In any Weight training routine, there are basic
guidelines that are sometimes overlooked or not done properly. They exist for
the simple reason of safety and for you to get the best results from your
workout to get muscle fast
In this article we take a look
at one of several guides, warm up exercise. Warm up, if executed in the correct
way will prepare your mind and body for a intense concentrated workout on any
muscle building exercise.
Before starting any kind of weight lifting exercise you should do a general
entire body warm up. You may want do something like the treadmill or some kind
of aerobics/cardio exercise, just something for a few minutes to get your blood
flowing through all areas of the body. Then some stretch exercises to loosen up
the muscles your going to work. Now you’re ready to move on.
Warm up exercise: Prepare for the heavy weights. This alone can save you
from serious injury to the body, hence, no muscle building progress. You should
always do warm up sets of and before the exercise you are going to perform.
Warm up sets lubricates the
joints helping to ward off injury and also gets oxygen and nutrient rich
blood pumping to the muscle group you are working on, warming them up for
more weight to be lifted in your work sets and that inevitably means
faster muscle growth. The whole reason why you are working out with
weights, to get muscle fast from your training routine.
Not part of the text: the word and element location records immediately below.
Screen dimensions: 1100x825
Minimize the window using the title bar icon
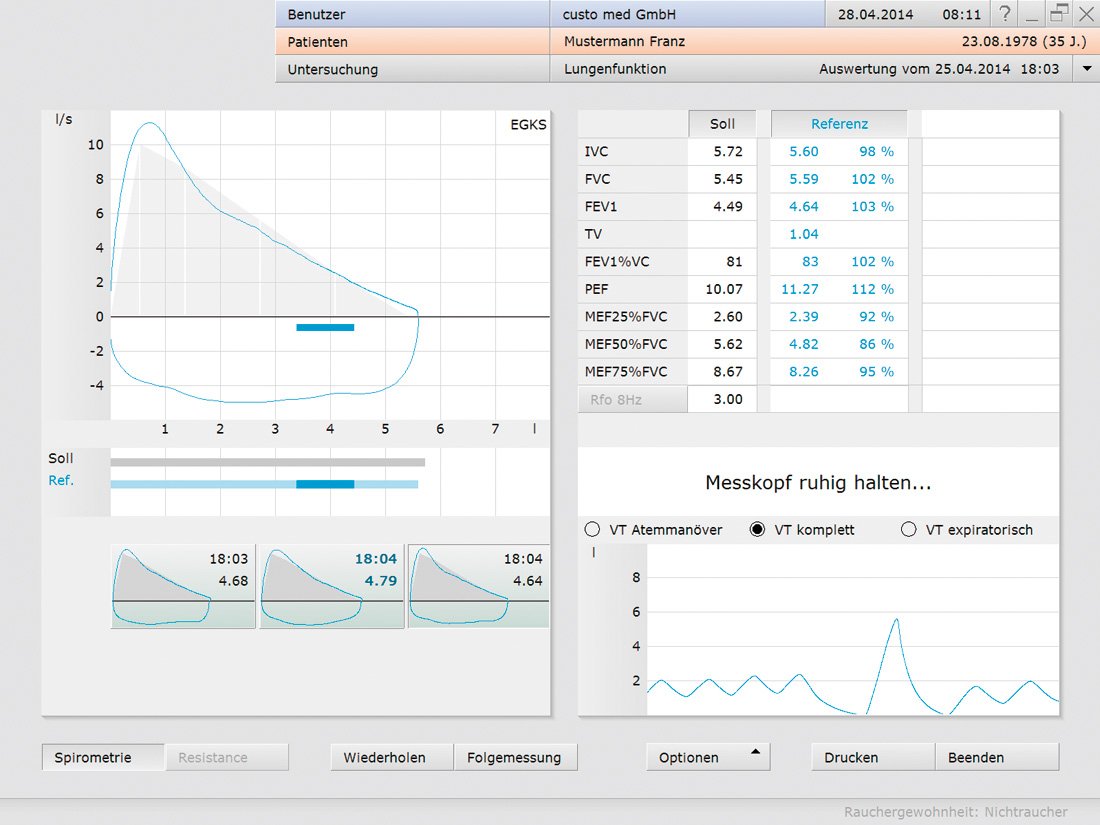[x=1032, y=15]
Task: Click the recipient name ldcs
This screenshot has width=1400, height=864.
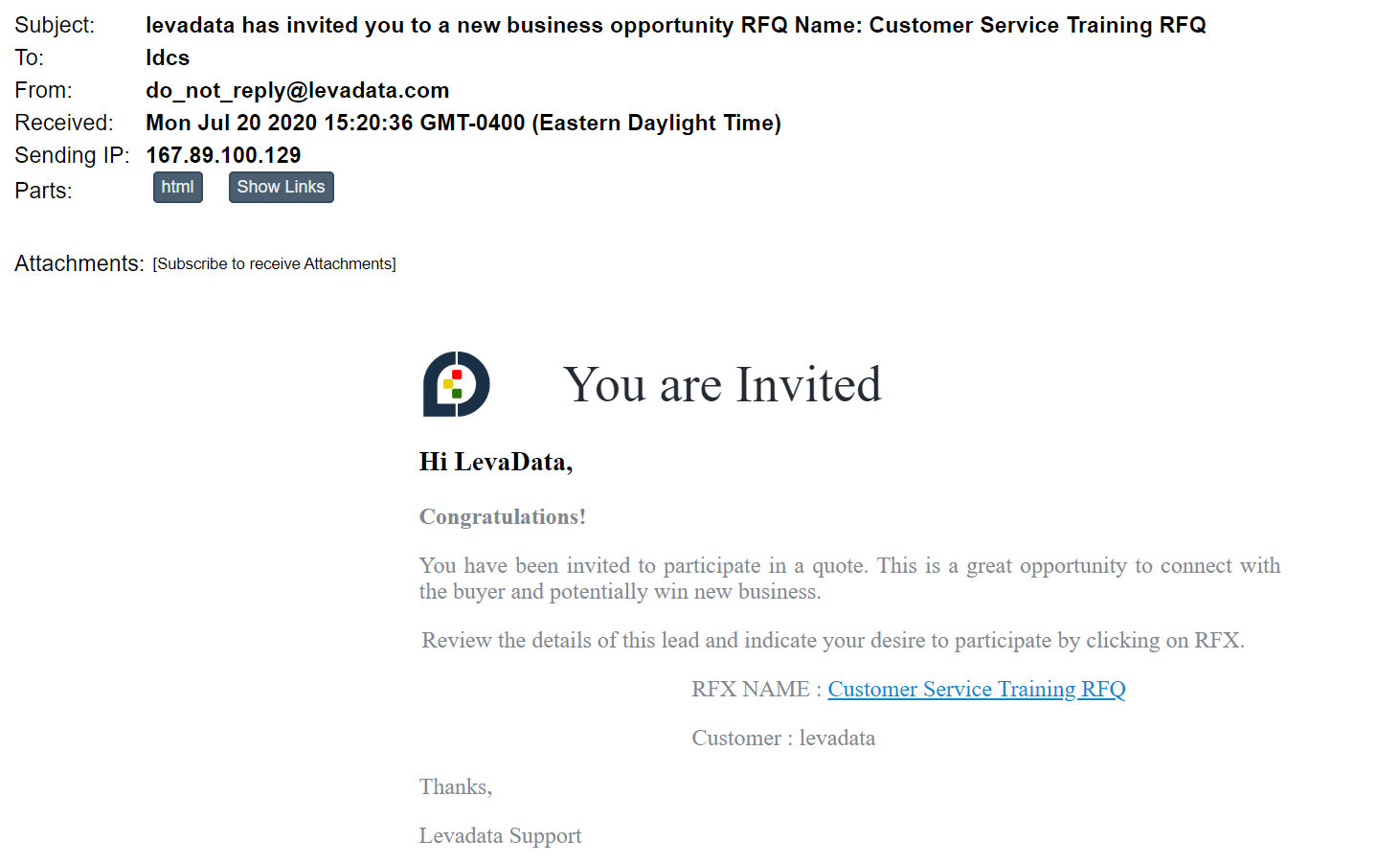Action: coord(168,58)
The lighter weights used in
warm ups can also help you work on your form, another important rule we
went over in an earlier article, without the stress of a heavier weight.
When starting your warm up
sets, always begin with a warm up set of the first exercise of the
particular muscle group you are working that day. In example, if you
are working on your back muscles and your first exercise is barbell rows,
do warm up sets of barbell rows first.
Warm up sets and reps, how
many? 2 sets of 5-8 reps should be sufficient for your warm ups.
The weight to use while
warming up is dependant on your body. The following is only to be used as
a guideline. As a guide using 50-60 percent weight of the determined
weight in your work set for your first warm up set, then for your second
set up the weight 5-10 percent. Remember, you are warming up the muscle
group for the actual work set, so you do not wan to fatigue your muscles
with warm ups.
Some things to think about:
Make sure to do your warm ups
before any work sets.
Sometimes it is not necessary
to do two sets of warm up for the same muscle group exercises. If you did
two warm up sets for your first exercise, the bench press and your next
exercise inclined bench press, then you would only do one prep set,
because your working the same muscles.
Let your body determine what
weight is sufficient for warm ups.
Remember, you are warming up not doing the actual work
set. Be careful not to make your warm up set become part of your workout
as this is counter productive due to the fact that if your muscles are
already
fatigued you will lack the intensity and concentration you need for your
work
set, thus, no muscle gain.
Done properly, warm up sets will get your mind and body prepared for the actual
work sets. It will set the concentration and focus plus get your muscles
prepared for an intense workout and that is what any training routine needs to get muscle fast!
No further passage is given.